Since 1988, Langer has preferred to do that working with small companies. That’s when he founded his first startup, Enzytech, which was later acquired by Alkermes Inc. (ALKS)
Creating Companies
Often working with Polaris Venture Partners, based in Seattle and Boston, he has founded 23 companies since then, he said, including Bind Biosciences, Advanced Inhalation Research and Living Proof, three closely held companies located in Cambridge, Massachusetts, and Acusphere Inc. (ACUS), based in Watertown, Massachusetts. Alkermes Inc. also acquired Advanced Inhalation Research in 1999.
“He’s an incredibly prolific guy,” said Polaris co- founder Terry McGuire, a frequent investor in Langer’s companies. “If you look at what he does in the lab, it’s crazy to put that into one company.”
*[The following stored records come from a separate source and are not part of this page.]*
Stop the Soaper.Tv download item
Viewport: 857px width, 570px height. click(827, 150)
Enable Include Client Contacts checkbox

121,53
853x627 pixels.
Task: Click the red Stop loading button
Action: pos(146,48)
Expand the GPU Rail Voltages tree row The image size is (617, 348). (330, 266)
Langer “doesn’t waste time on mundane, incremental research,” said H. Kent Bowen, a professor of business administration at the Harvard University Business School in Boston, who wrote a case study on Langer’s lab in 2005. “His philosophy is: ‘It may not work out, but if it does, it’ll be great. It’ll be huge!’”
Daltrey’s Voice
For The Who’s Daltrey, similar success on the vocal cord gel can’t come soon enough. The loss of voice he suffered after surgery was “psychologically challenging,” he said. While he’s regained his voice he remains fascinated by the idea that Langer’s gel could help others from his generation.
The gel is injected into the vocal folds. Once there, it behaves in the same way as a native vocal cord, responding to muscles tensing and vibrating at the same rate as the uninjured membrane in response to breath, Zeitels said.
“It’s not just for singers, although it’s one of Steven’s main ambitions to get this perfected in time to give Julie Andrews her proper voice back,” Daltrey said.“ That’s how good he thinks it is.”